L’ultimo approdo è stato il Polivalente. Il Polivalente è una sua creatura. Conosco bene la storia. Una vicenda che risale a una trentina d’anni fa e che vedeva la valle spaccata. Alfredo su e tutto il resto giù. Alla fine ha vinto lui.
 
In fondo il Polivalente rimane una stupenda anomalia, concepita più per soddisfare un’utopia che per dare corpo a un progetto strategico e funzionale. Fin troppo facile, all’epoca, preconizzarne il fallimento. L’hanno fatto in molti. Non è avvenuto. Si resta stupefatti, oggi, nell’osservare l’assortimento delle attività e quello degli interessi suscitati tutt’intorno, fra i giacimenti e i fermenti culturali della valle. Il merito va a quei presidi che nell’ultimo decennio sono arrivati al Polivalente per lasciare una segno. In particolare all’Alfredo.

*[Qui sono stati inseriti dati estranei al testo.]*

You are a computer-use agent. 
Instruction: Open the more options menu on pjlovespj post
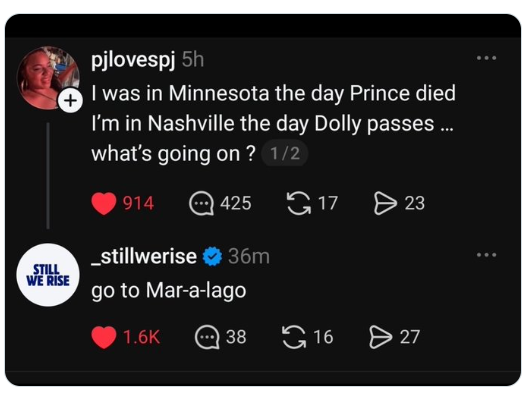click(x=486, y=58)
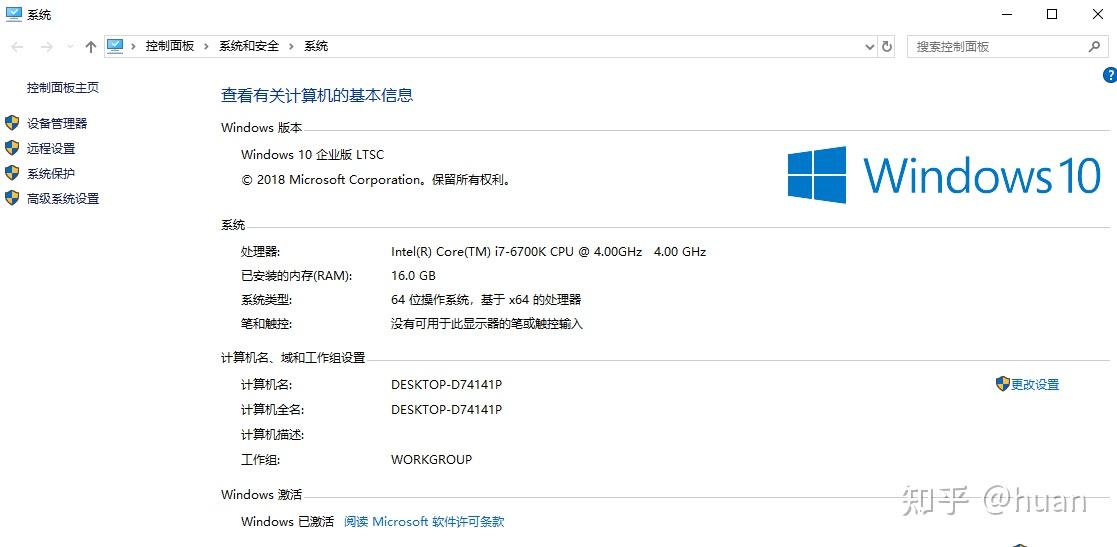Viewport: 1117px width, 547px height.
Task: Click the blue Help question mark icon
Action: pos(1110,75)
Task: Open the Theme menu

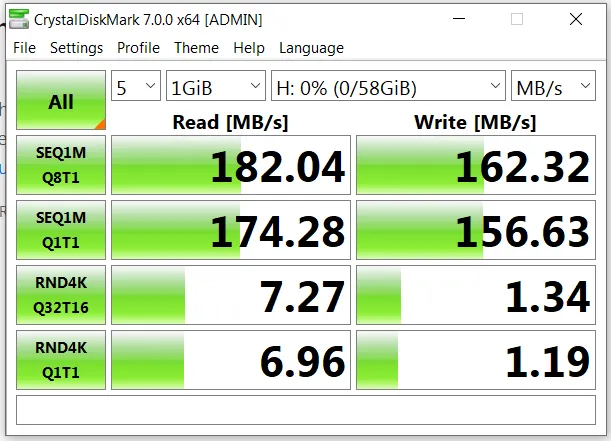Action: click(x=196, y=48)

Metabolizzati gli insuccessi elettorali ci voleva una scuola complessa, impegnativa, per restituirgli il gusto della dirigenza. Nella dimensione umana, con la gestione di un personale numeroso e variegato. Sotto l’aspetto tecnico-professionale, con l’amministrazioni di risorse  non sempre adeguate, per realizzare progetti e interagire con il territorio. Come dire: pane per i suoi denti. Senza contare una complessiva serenità che offriva tempi più agevoli per far rivivere antiche frequentazioni.
Negli ultimi anni, purtroppo, m’è capitato di rado di sedere nel suo mega ufficio di Idro Le occasioni non sono state sprecate . Fascicoli richiusi, interni avvertiti e cellulari spenti. Mezz’ora. Magari un’ora intera. Comunque proficua. E non per l’elevatezza degli argomenti, bensì per le suggestioni che scaturivano anche dal più banale dei “ti ricordi?”. Alfredo aveva quella particolare attitudine all’ascolto che disarma ritegni e diffidenze, assecondando la confidenza che aiuta a vuotare il sacco. In pratica un confessore laico alieno da biasimi e censure. L’opportunità di ricevere pareri e ammonimenti da una persona fidata. Da un amico.
 
Ci pensavo giovedì quando, tenendo il microfono tra le mani giunte, gli occhi rivolti in alto, Alfredo ha salutato e ringraziato i presenti.
Quarant’anni fa ci si scherzava su quell’aplomb da monsignore.
L’altra sera, il viso asciugato e intenso, le mani più affilate, l’intonazione pacata e allusiva, gli conferivano una ieraticità squisitamente cardinalizia.